Case in point: Yesterday my partner was engrossed in reading a comic book in the living room. He wasn't aware of the music I turned on the stereo or the cats that skittered past his feet. He was in his own comic-book universe. I, on the other hand, found myself boiling some water for tea, chasing the cats, thinking about an email I had to send, adding a massage appointment in my calendar and dancing a little jig to the music I had just turned on. I was a whirling dervish of multiple tasks and he was a laser beam of focus.

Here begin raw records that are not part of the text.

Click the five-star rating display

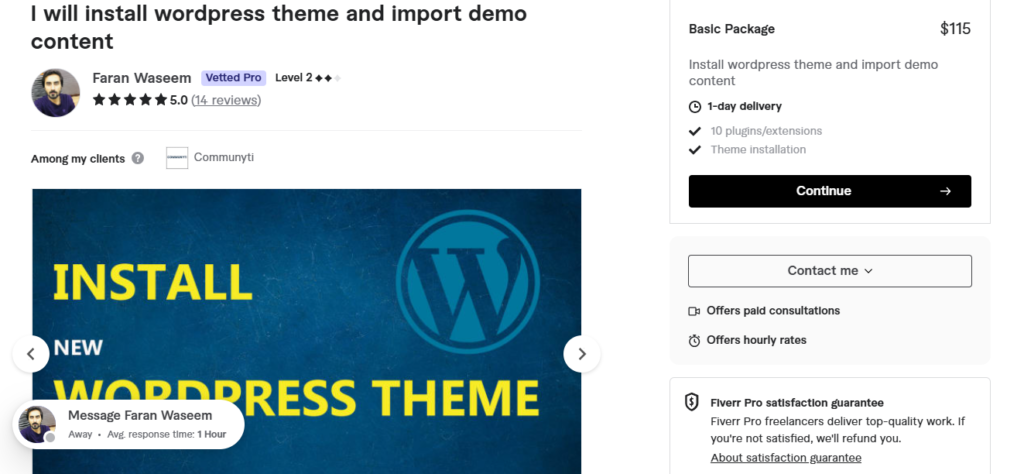pos(130,100)
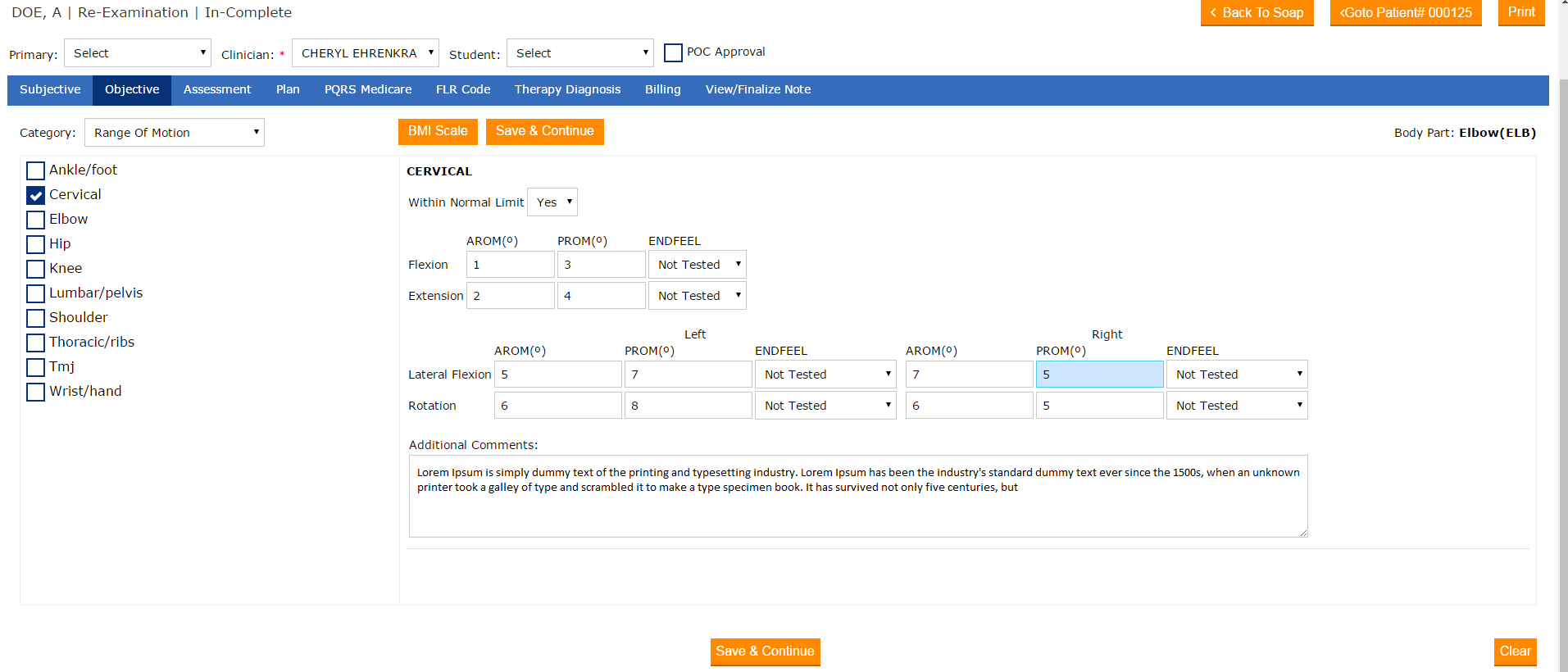Click the BMI Scale button
Viewport: 1568px width, 672px height.
click(438, 131)
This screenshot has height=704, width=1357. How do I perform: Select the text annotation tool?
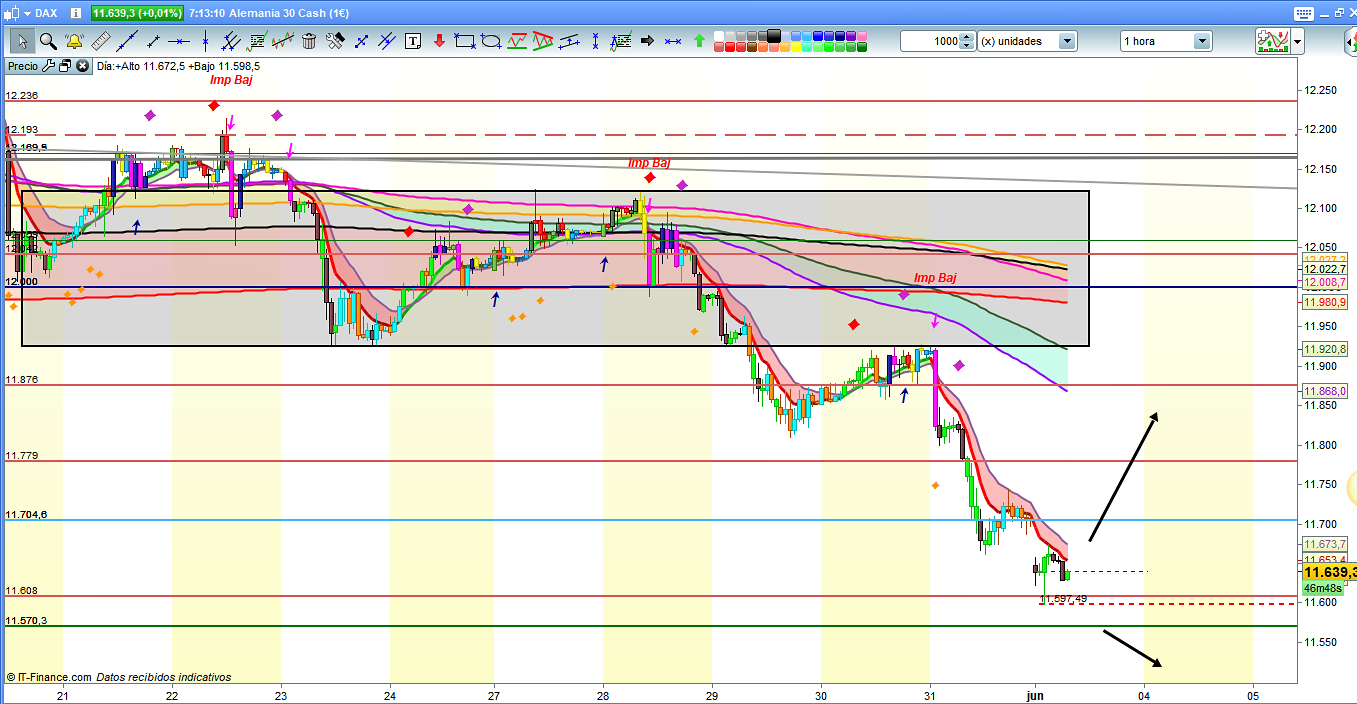tap(413, 41)
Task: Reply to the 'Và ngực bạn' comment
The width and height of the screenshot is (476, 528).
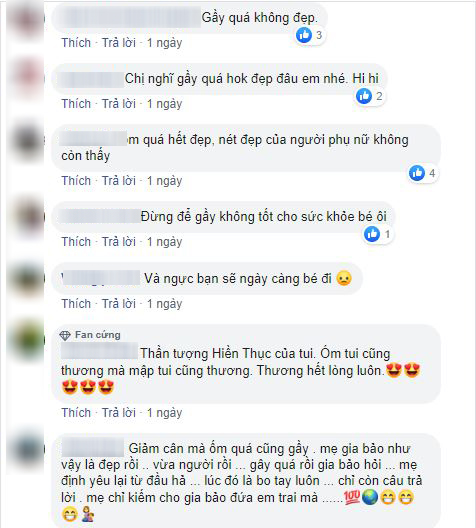Action: pos(119,304)
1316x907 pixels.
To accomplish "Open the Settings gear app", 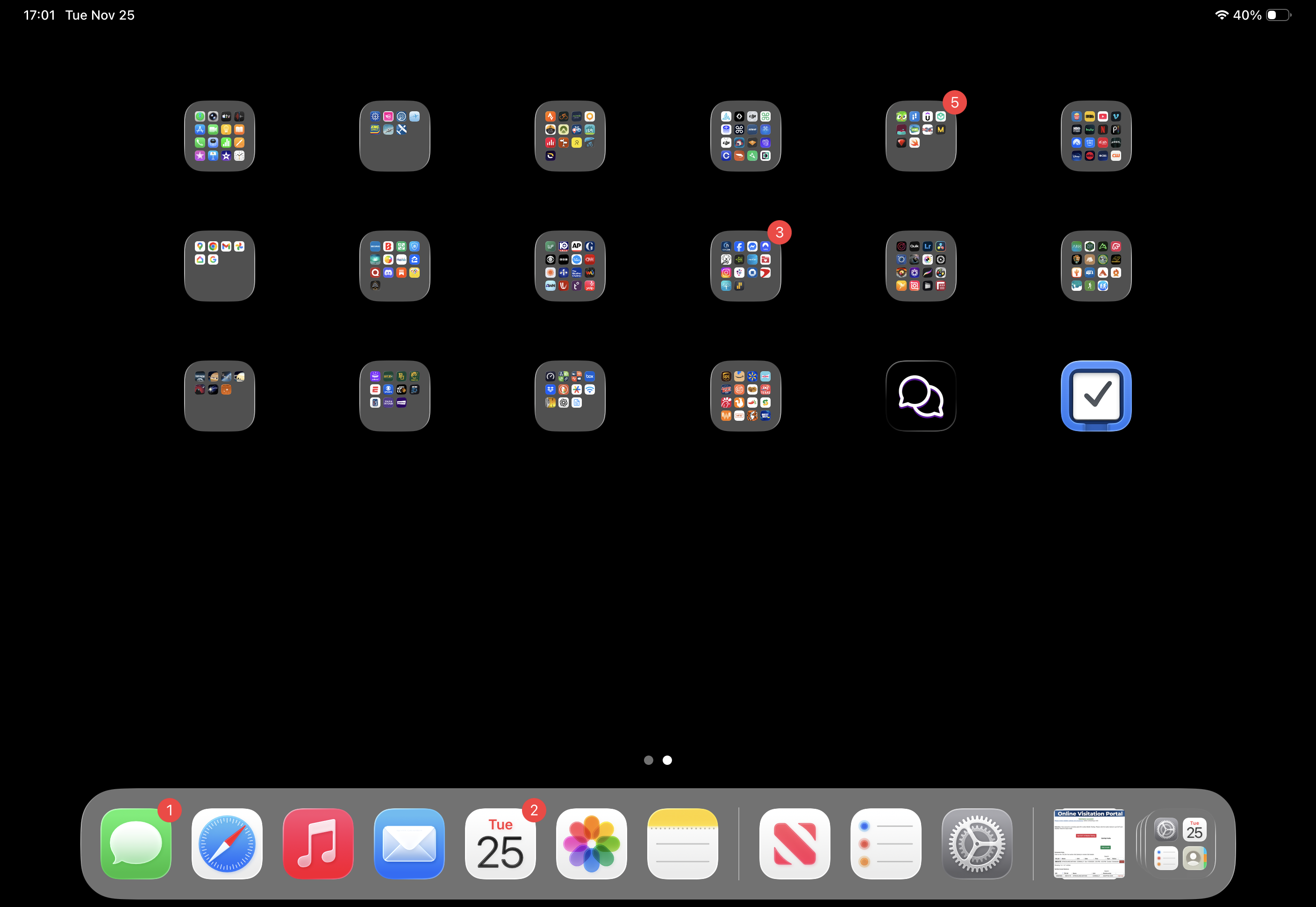I will tap(977, 843).
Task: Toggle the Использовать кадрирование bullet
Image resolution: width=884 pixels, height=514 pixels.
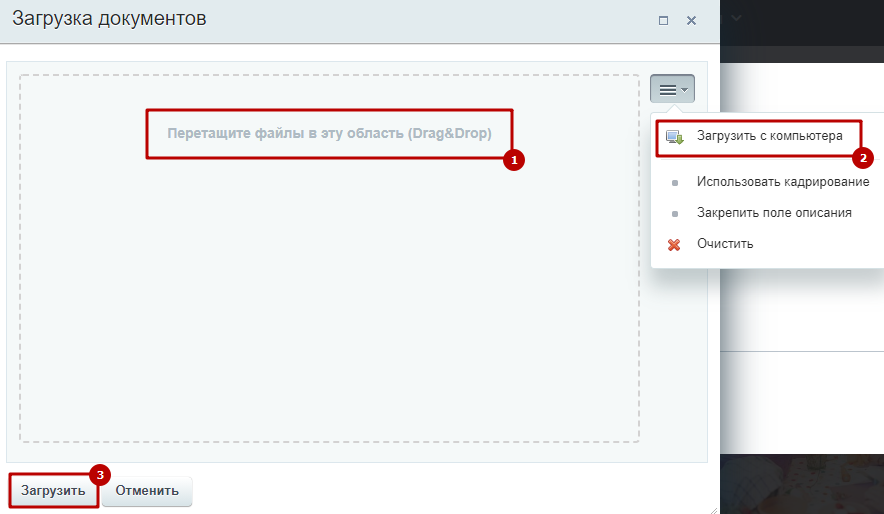Action: tap(674, 183)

Now personality could account for this difference for sure. I know men who mutli-task and women who are mono-taskers, but I do wonder how much gender plays a role in our ability to multi-task. Do women multi-task more than men? I've read many articles highlighting such differences. Is this difference a product of evolutionary biology? Are women still gathering those various nuts and berries while attending to their children and men are still hunting that one antelope with the hope of producing the evening meal?

And more importantly, does women's ability to multi-task negatively affect our stress levels, or does this octopus-arm life make us more resilient and better able to deal with the stressors in our lives?

What do you think? What is your experience?

Monday, June 04, 2007

Some Thoughts About Touch

I'm coming up on my one-year anniversary of being a massage therapist (and fifth year of practicing Reiki). I've been reflecting quite a bit about how I made this journey to the healing arts and I've been thinking about the simple yet deep power of touch.

In Diane Ackerman's A Natural History of the Senses, she explores the scientific, cultural, artistic, and philosophical aspects of the human senses. In her chapter "Touch," Ackerman describes the skin as having eyes, as if it were its own being encountering the world. She also writes about the nature of "subliminal touch," or touch that may be "so subtle as to be overlooked," but "doesn't go unnoticed by the subterranean mind." She sites several "touch studies," and I found this one particularly interesting:

"At Purdue University Library, a woman librarian goes about her business, checking out people's books. She is part of an experiment in subliminal touch, and knows that half the time s
he is to do nothing special, the other half to touch people as insignificantly as possible. She brushes a student's hand lightly as she returns a library card. Then the student is followed outside and asked to fill out a questionnaire about the library that day. Among other questions, the student is asked if the librarian smiled, and if she touched him. In fact, the librarian had not smiled, but the student reports that she did, although he says she did not touch him. This experiment lasts all day, and soon a pattern becomes clear: those students who have been subconsciously touched report much more satisfaction with the library and life in general."

This power of touch also touches us emotionally in ways mysterious, yet deep. Here is one of my favorite poems by Naomi Shihab Nye:


A teacher asked Paul

what he would remember

from third grade, and he sat

a long time before writing

"this year sumbody tutched me

on the sholder"

and turned his paper in.
Later she showed it to me

as an example of a wasted life.

The words he wrote were large
as houses in a landscape.

He wanted to go inside them

and live, he could fill in
the windows of "o" and "d"
and be safe while outside
birds building nests in drainpipes
knew nothing of the coming rain.

--Naomi Shihab Nye,
Words Under the Words

We remember how we've been touched in life, and sometimes being touched positively impacts us more than others realize. I feel blessed to be able to provide touch as part of my life work. Thank you to my clients who have touched me in countless ways: thank you for your openness to healing, for your willingness to let your stress and worry leave your body and mind, and for your encouragement and support for my work.